When the Trump administration restricted these visits to only being allowed in groups, he is depriving many people of work who are making a living as “guides” under the US people-to-people category. And to work with groups in Cuba, you need to be a member of a job center in most cases, which by the way, are state-owned.

Now let me point out a key issue:

Individual empowerment is being nearly 100% lost, one of the points that the former president highlighted about how change could be brought about in Cuba from within. When a person from the United States enters into direct contact with a Cuban, stays in their home, gets to know their family, their lifestyle, it’s a fact that they will learn that Cuban society isn’t what the mass media have portrayed and propagated for decades, and they will learn to value the great wealth of values the Cuban people have. They will also identify their true weaknesses and they will understand that the embargo is a business which only those in power on both sides of the Florida Strait benefit from.

From a Cuban’s perspective, they have the opportunity to see that not all US citizens are insensitive, trivial and cold; they will learn about other realities firsthand, other cultures which don’t have a reason to destroy the Cuban people’s values.

It’s a source of direct work for those who work in the alternative tourism sector, as well as in transport, art in its many forms, the small tobacco company and other areas of farming, construction, the food industry, as well as helping people who don’t have medicines, one of the most sensitive issues for the ordinary Cuban.

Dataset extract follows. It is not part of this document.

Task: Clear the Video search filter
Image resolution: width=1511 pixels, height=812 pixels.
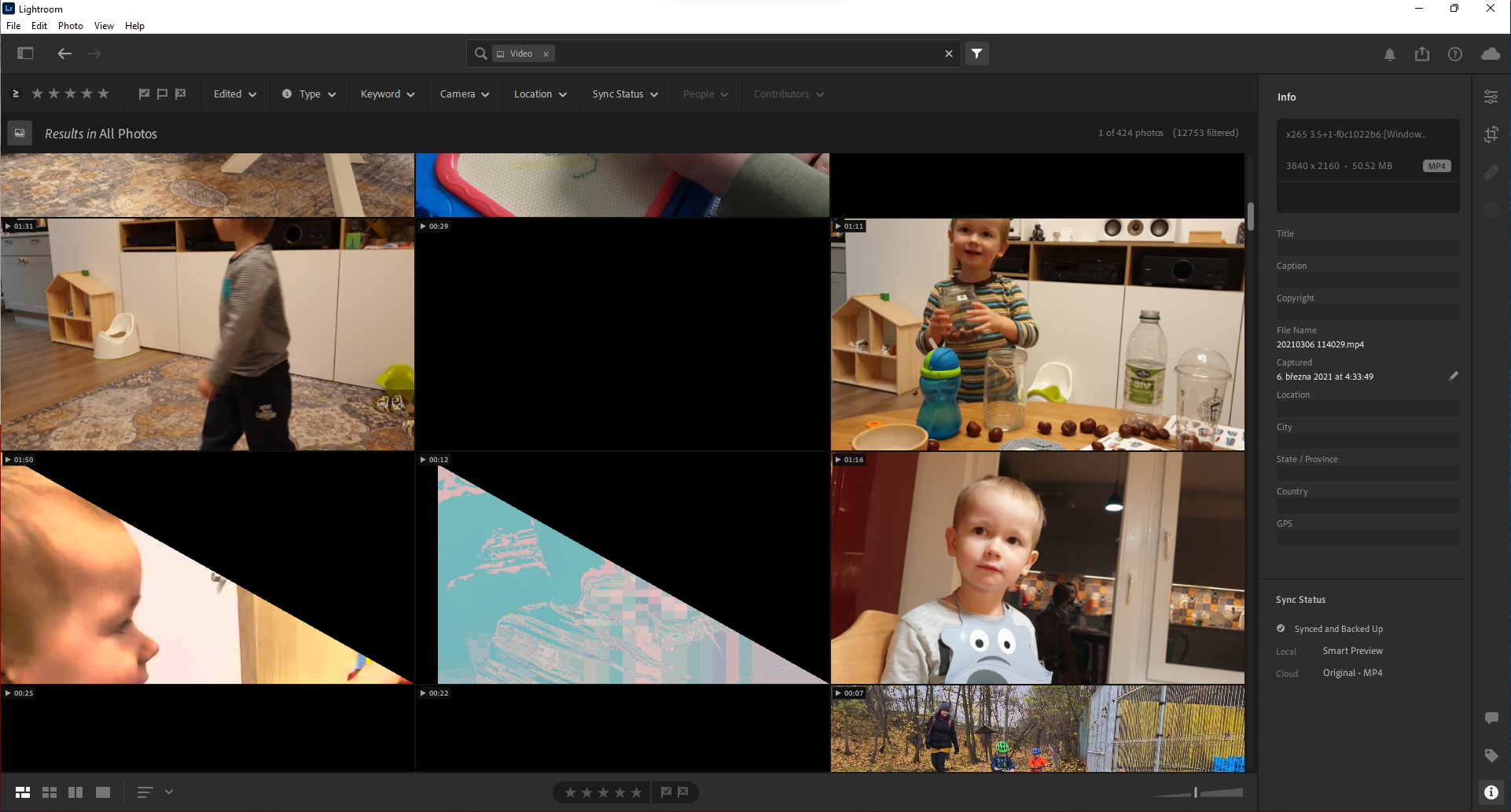Action: tap(546, 53)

Ahh! And it’s Cubans who buy at hard currency stores that exist in Cuba, except for the odd tourist who goes to buy a bottle of water.

When people have these problems half-resolved, they begin to think about other things, their ambition is no longer to work to eat, they begin to question the many things that don’t work in their country, to the point where they begin to actively engage so as to change this reality. This is called empowerment; this is called individual transformation to push forward collective change.

Unfortunately, Trump’s new policy goes against all of this.

Now, I ask again. Who is this new US policy really helping?